Er wordt veel en langdurig gelopen in deze film. Ik herinner me bijvoorbeeld ook curieuze scène waarin de dokter, nadat zijn drankvoorraad is uitgeput, in het donker op weg gaat naar het café: op een klein lichtje in de verte na is er niets te zien. Tergend langzaam komt dat lichtje in de verte naderbij en de zwalkende bewegingen ervan maken duidelijk dat we de hele tocht met de beschonken dokter meemaken. Hij zwalkt. In andere episodes wordt ook langdurig gesjokt of gelopen door andere personages, maar niemand loopt zoals het meisje op haar laatste tocht: zo driftig en doelbewust, zo beroofd van alle illusies. Minuten lang kijk je naar dat gezichtje. Je voelt dat het noodlottig gaat aflopen, en dat doet het ook. Het is, als ik er achteraf aan terugdenk, alsof de filmer met die scène van het driftig voortstappende meisje langs die eindeloze rechte weg mij haar hele, trieste geschiedenis nog eens flink wil inpeperen – bijna op dezelfde manier als waarop het meisje de kat dwong van de vergiftigde melk te drinken. Het is een vergiftigd leven waar je naar kijkt.

Maar als ik nadenk over de betekenis van dit kleine drama in het grotere drama, dan bekruipt mij de twijfel. De episode van het meisje en de kat is de katalysator die het grote verhaal in beweging zet (zoals de dood van de kat het meisje in beweging brengt). Maar als ik het opvat als een parabel over de noodlottigheid van alles wat er in groter verband gebeurt, dan gaat er voor mij iets mis met de film. Dan krijg ik het onaangename gevoel dat de geschiedenis van het meisje en de kat ook als een soort excuus fungeert voor de lethargie van de dorpelingen.

Dat is misschien ook waarom de film mij als geheel toch niet echt overtuigt. Het meisje in haar hulpeloosheid en haar wanhoop overtuigt mij en wekt mijn mededogen, juist omdat het zo meedogenloos gefilmd is. Maar de hulpeloosheid en de inertie van de volwassen dorpelingen – hoe indringend ook gefilmd – kan mij eerlijkgezegd niet van dezelfde noodlottigheid overtuigen. Ze roepen eerder weerzin in mij op, dezelfde weerzin die ik voel tegenover mensen die bewust medelijden proberen op te roepen en zwelgen in hun slachtofferleed.
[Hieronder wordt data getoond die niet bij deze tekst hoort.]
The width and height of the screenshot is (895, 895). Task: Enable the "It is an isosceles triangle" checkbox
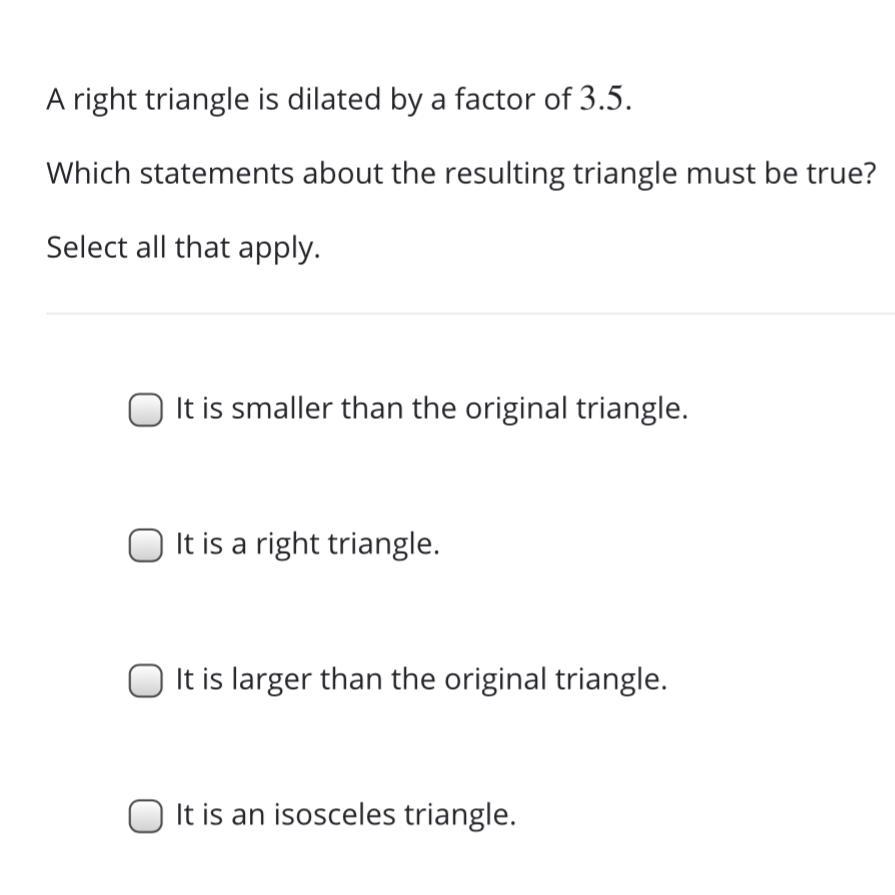pyautogui.click(x=146, y=815)
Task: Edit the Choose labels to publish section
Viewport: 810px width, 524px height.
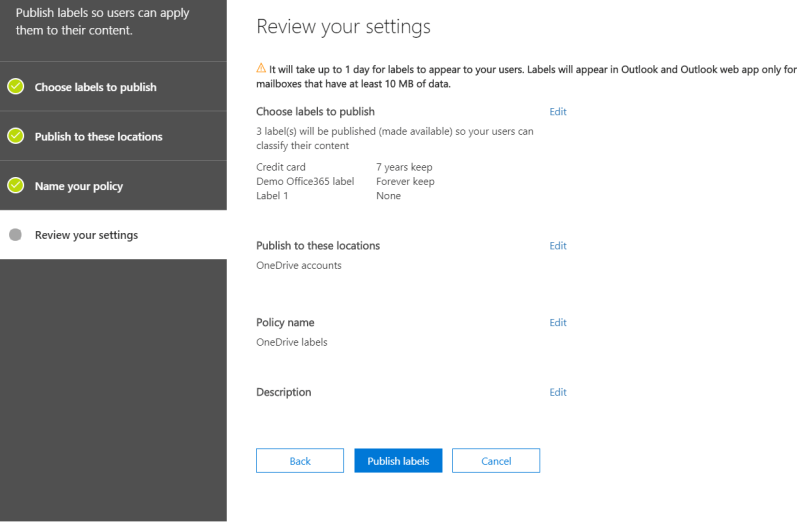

Zijn zij door hun volstrekte passiviteit niet even schuldig aan hun lot als de schoften door wie ze zich laten misleiden en die ervan profiteren?

Dat het desondanks een indrukwekkende film is, komt vooral door de – hoe moet je het noemen? – de bijna ongegeneerde manier van filmen, die de tijd minuut na minuut laat verstrijken in beelden waarin bijna niets gebeurt: zo lang en zo geconcentreerd kijk je zelden of nooit naar iets. Dat alleen is al iets om over na te denken: waarom wordt het medium film niet vaker zo gebruikt – als een middel om anders en beter te leren kijken?

Het antwoord dat de meeste filmers daarop zullen geven is voorspelbaar: omdat er geen hond naar komt kijken. Dat is waarschijnlijk waar. Maar als dat al een argument is, dan is het toch een nogal honds argument. Van filmers die zich op voorhand aanpassen aan de kijkgewoonten van het publiek mag je je ook op voorhand afvragen waar ze eigenlijk op uit zijn: op succes, of op een indringende kijkervaring?

Dat hoeft geen zeven uur te duren – liever niet zelfs. Ik wil niet pleiten voor exorbitant lange films – maar ik stel wel vast dat het bij alle glad en snel gemonteerde films waaraan we gewend zijn een bijzondere ervaring is om ondergedompeld te worden in een blik die je dwingt om anders te kijken.